● Exercise requirements: Whatever the records say, repeat them exactly as given.

Pixel coordinate grounding data:
Segment Open

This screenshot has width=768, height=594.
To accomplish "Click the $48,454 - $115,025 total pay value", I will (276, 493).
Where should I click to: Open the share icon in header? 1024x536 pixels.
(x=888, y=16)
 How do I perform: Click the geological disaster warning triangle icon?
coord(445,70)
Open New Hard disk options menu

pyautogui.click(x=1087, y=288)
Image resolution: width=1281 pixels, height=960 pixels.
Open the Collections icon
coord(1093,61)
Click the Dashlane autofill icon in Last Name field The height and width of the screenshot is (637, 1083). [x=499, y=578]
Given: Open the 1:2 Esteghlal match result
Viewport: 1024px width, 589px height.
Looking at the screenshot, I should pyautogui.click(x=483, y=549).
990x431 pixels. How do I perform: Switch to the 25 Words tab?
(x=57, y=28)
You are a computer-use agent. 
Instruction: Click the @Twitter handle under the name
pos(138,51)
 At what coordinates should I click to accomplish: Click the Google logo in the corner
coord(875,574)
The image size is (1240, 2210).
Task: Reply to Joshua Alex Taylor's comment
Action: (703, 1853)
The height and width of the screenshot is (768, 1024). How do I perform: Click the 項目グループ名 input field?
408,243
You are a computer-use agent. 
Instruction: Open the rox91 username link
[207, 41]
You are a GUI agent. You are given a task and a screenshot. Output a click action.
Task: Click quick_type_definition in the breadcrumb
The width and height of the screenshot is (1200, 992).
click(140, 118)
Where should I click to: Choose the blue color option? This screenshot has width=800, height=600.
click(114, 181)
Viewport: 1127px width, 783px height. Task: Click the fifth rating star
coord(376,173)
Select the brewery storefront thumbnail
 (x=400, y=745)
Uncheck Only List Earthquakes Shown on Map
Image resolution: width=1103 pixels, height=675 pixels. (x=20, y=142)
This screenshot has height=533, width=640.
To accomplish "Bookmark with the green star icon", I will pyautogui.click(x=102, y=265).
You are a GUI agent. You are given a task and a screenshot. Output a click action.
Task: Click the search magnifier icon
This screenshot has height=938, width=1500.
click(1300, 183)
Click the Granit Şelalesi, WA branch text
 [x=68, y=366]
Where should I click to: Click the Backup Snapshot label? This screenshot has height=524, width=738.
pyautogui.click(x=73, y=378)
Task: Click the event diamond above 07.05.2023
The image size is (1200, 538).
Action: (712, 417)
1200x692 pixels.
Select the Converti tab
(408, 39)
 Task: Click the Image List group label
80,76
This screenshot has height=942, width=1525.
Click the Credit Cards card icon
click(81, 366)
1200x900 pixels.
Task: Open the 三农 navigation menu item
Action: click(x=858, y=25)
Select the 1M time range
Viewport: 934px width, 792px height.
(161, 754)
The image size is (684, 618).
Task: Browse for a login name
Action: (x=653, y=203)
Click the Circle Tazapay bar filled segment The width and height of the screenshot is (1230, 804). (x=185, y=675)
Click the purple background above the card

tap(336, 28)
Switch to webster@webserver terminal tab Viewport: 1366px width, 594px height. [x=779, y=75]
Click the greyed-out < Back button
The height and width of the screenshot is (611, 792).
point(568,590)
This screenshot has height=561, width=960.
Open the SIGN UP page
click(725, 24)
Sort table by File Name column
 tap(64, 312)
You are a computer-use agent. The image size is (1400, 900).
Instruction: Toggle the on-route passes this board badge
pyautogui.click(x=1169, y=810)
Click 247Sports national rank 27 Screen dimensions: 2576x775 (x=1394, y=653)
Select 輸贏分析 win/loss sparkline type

Segment Closed

● Answer to this task:
This screenshot has width=768, height=594.
To accomplish "Click the $48,454 - $115,025 total pay value", I will (276, 493).
Where should I click to: Open the share icon in header? 1024x536 pixels.
(x=888, y=16)
 How do I perform: Click the geological disaster warning triangle icon?
coord(445,70)
Open New Hard disk options menu

pyautogui.click(x=1087, y=288)
Image resolution: width=1281 pixels, height=960 pixels.
Open the Collections icon
coord(1093,61)
Click the Dashlane autofill icon in Last Name field The height and width of the screenshot is (637, 1083). [x=499, y=578]
Given: Open the 1:2 Esteghlal match result
Viewport: 1024px width, 589px height.
Looking at the screenshot, I should pyautogui.click(x=483, y=549).
990x431 pixels. How do I perform: Switch to the 25 Words tab?
(x=57, y=28)
You are a computer-use agent. 
Instruction: Click the @Twitter handle under the name
pos(138,51)
 At what coordinates should I click to accomplish: Click the Google logo in the corner
coord(875,574)
The image size is (1240, 2210).
Task: Reply to Joshua Alex Taylor's comment
Action: (703, 1853)
The height and width of the screenshot is (768, 1024). How do I perform: Click the 項目グループ名 input field?
408,243
You are a computer-use agent. 
Instruction: Open the rox91 username link
[207, 41]
You are a GUI agent. You are given a task and a screenshot. Output a click action.
Task: Click quick_type_definition in the breadcrumb
The width and height of the screenshot is (1200, 992).
click(140, 118)
Where should I click to: Choose the blue color option? This screenshot has width=800, height=600.
click(114, 181)
Viewport: 1127px width, 783px height. Task: Click the fifth rating star
coord(376,173)
Select the brewery storefront thumbnail
 (x=400, y=745)
Uncheck Only List Earthquakes Shown on Map
Image resolution: width=1103 pixels, height=675 pixels. (x=20, y=142)
This screenshot has height=533, width=640.
To accomplish "Bookmark with the green star icon", I will pyautogui.click(x=102, y=265).
You are a GUI agent. You are given a task and a screenshot. Output a click action.
Task: Click the search magnifier icon
This screenshot has height=938, width=1500.
click(1300, 183)
Click the Granit Şelalesi, WA branch text
 [x=68, y=366]
Where should I click to: Click the Backup Snapshot label? This screenshot has height=524, width=738.
pyautogui.click(x=73, y=378)
Task: Click the event diamond above 07.05.2023
The image size is (1200, 538).
Action: (712, 417)
1200x692 pixels.
Select the Converti tab
(408, 39)
 Task: Click the Image List group label
80,76
This screenshot has height=942, width=1525.
Click the Credit Cards card icon
click(81, 366)
1200x900 pixels.
Task: Open the 三农 navigation menu item
Action: click(x=858, y=25)
Select the 1M time range
Viewport: 934px width, 792px height.
(161, 754)
The image size is (684, 618).
Task: Browse for a login name
Action: (x=653, y=203)
Click the Circle Tazapay bar filled segment The width and height of the screenshot is (1230, 804). (x=185, y=675)
Click the purple background above the card

tap(336, 28)
Switch to webster@webserver terminal tab Viewport: 1366px width, 594px height. [x=779, y=75]
Click the greyed-out < Back button
The height and width of the screenshot is (611, 792).
point(568,590)
This screenshot has height=561, width=960.
Open the SIGN UP page
click(725, 24)
Sort table by File Name column
 tap(64, 312)
You are a computer-use agent. The image size is (1400, 900).
Instruction: Toggle the on-route passes this board badge
pyautogui.click(x=1169, y=810)
Click 247Sports national rank 27 Screen dimensions: 2576x775 (x=1394, y=653)
Select 輸贏分析 win/loss sparkline type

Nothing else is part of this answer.